Ушел, куда деваться. Больше разговоров о будущем дележе Рязанского княжества у них не было. Невзирая на настойчивые просьбы Ингваря, Ростислава отрицательно качала головой и отвечала, что главное ею уже сказано, а об остальном и говорить ни к чему.

«Права была Ростислав, во всем права, – думалось лежащему в шатре Ингварю. – Нельзя вот так на отчую землю приходить. Ладно Коломна – она, считай, не моя уже, а Переяславль? Ну как откажутся жители меня принять, и что тогда? На копье брать да град жечь? Нельзя. А как иначе?!»

Мысли метались, словно встревоженные птицы в узкой клетке – бестолково и хаотично, то и дело сталкиваясь друг с дружкой. Отыскать среди них нужную никак не получалось. Спустя полчаса что-то забрезжило, но помешал не вовремя заглянувший в шатер Апоница, принявшийся настойчиво уговаривать, чтобы князь хоть что-то поел. Ну право слово, как нянька, словно Ингварю не восемнадцать лет, а года три-четыре.
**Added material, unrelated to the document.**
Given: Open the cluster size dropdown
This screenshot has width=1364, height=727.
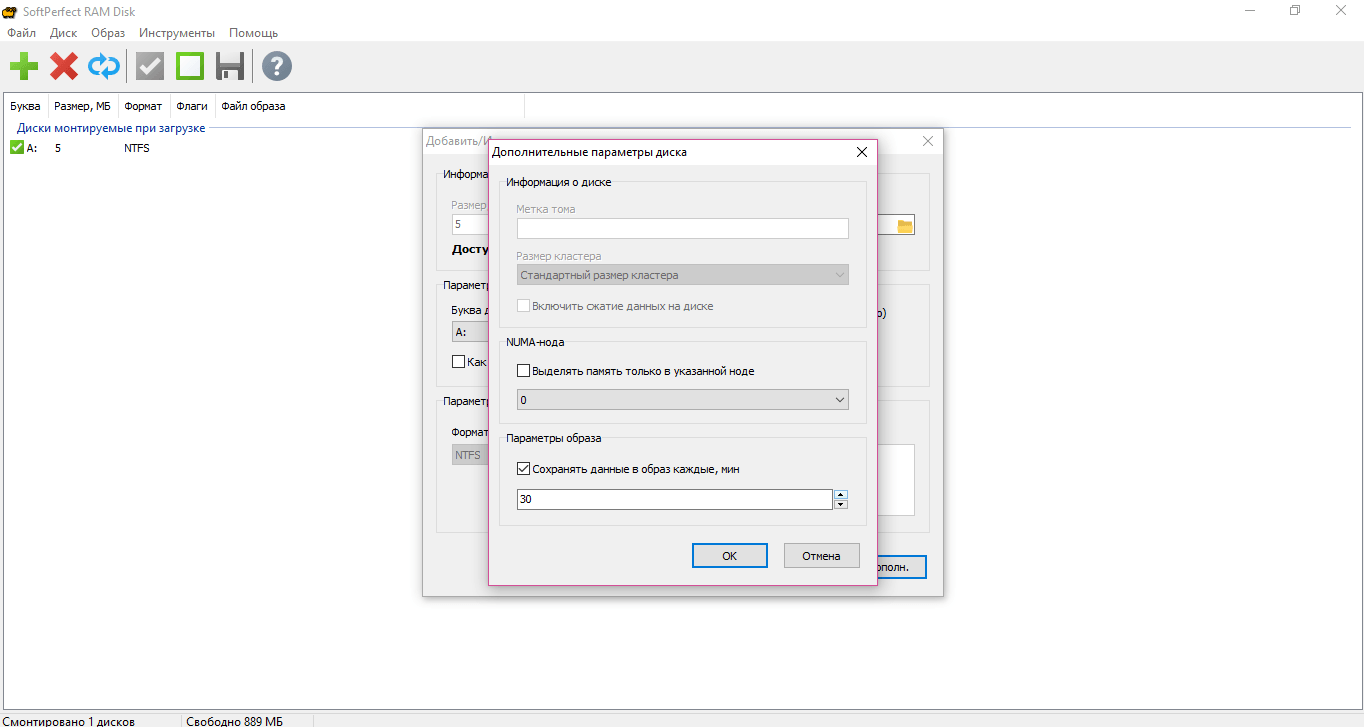Looking at the screenshot, I should (683, 275).
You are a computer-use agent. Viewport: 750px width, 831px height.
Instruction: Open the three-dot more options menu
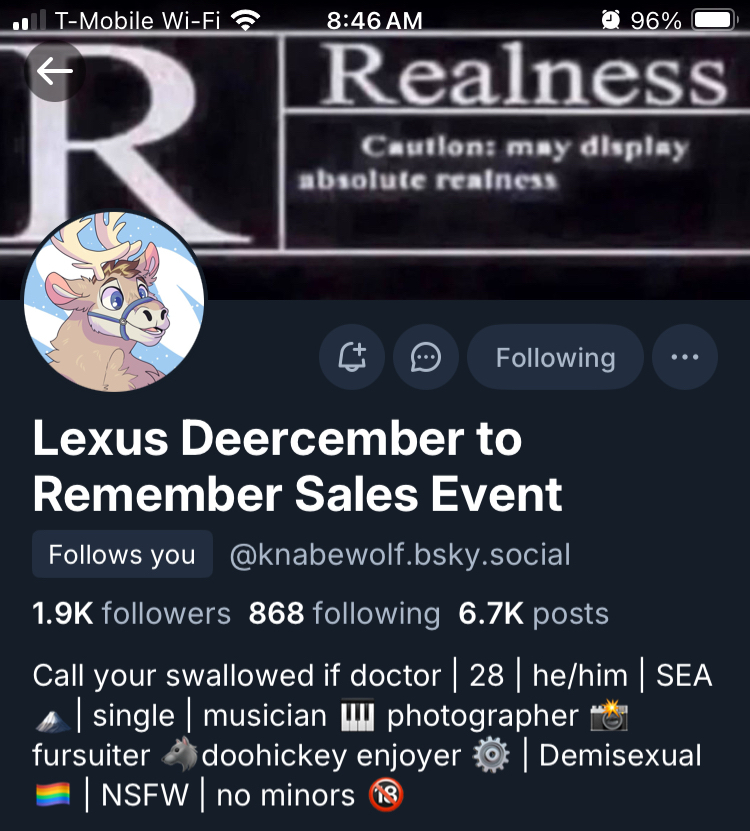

Едва Апоница вышел, как объявился новый гость. На сей раз им оказался Юрий Всеволодович, назойливо приглашающий разделить с ним трапезу и озабоченно допытывающийся, не приболел ли Ингварь, а то на нем лица нет.

Наконец его оставили в покое, но к этому времени нужная мысль, которая забрезжила в голове Ингваря, успела куда-то упорхнуть и затаиться в укромном уголке. Юноша не сдавался, и спустя час вновь стало что-то надумываться. Надобно бы…

Но тут в шатер опять заглянул Апоница. Покосившись на князя, торопливо притворившегося спящим, он с минуту в нерешительности посопел, стоя подле, однако будить не решился и вместо этого завалился на войлочную кошму. Заснул Апоница быстро, и через минуту раздался его сочный басовитый храп. Надеяться на то, что удастся нащупать нужную мысль в третий раз, да еще под такой аккомпанемент, Ингварь не стал, а будить боярина не хотелось – пусть выспится перед битвой… Да и что проку – вот-вот должны были вернуться еще двое, Костарь и Кофа, которые где-то задерживались.

Ингварь еще немного полежал, но, устав вертеться на жестком войлоке, встал, выбрался из шатра. Ночь, несмотря на дивные, чуть ли не по-летнему теплые деньки, была все-таки осенняя, да и от Коломенки, что находилась всего в двадцати саженях от его шатра, несло сыростью. Князь подсел к первому попавшемуся костру и протянул озябшие руки к ленивым язычкам пламени.

Усталые ратники спали, тесно прислонившись друг к другу. Кое-где дрыхли и те, в чьи обязанности входило время от времени подбрасывать в огонь дрова. Это было заметно сразу – костры у таких горе-сторожей практически погасли, лишь угли еще багрово рдели, да беспокойно ворочались подле них спящие ратники, поплотнее прижимаясь друг к дружке, чтоб не замерзнуть.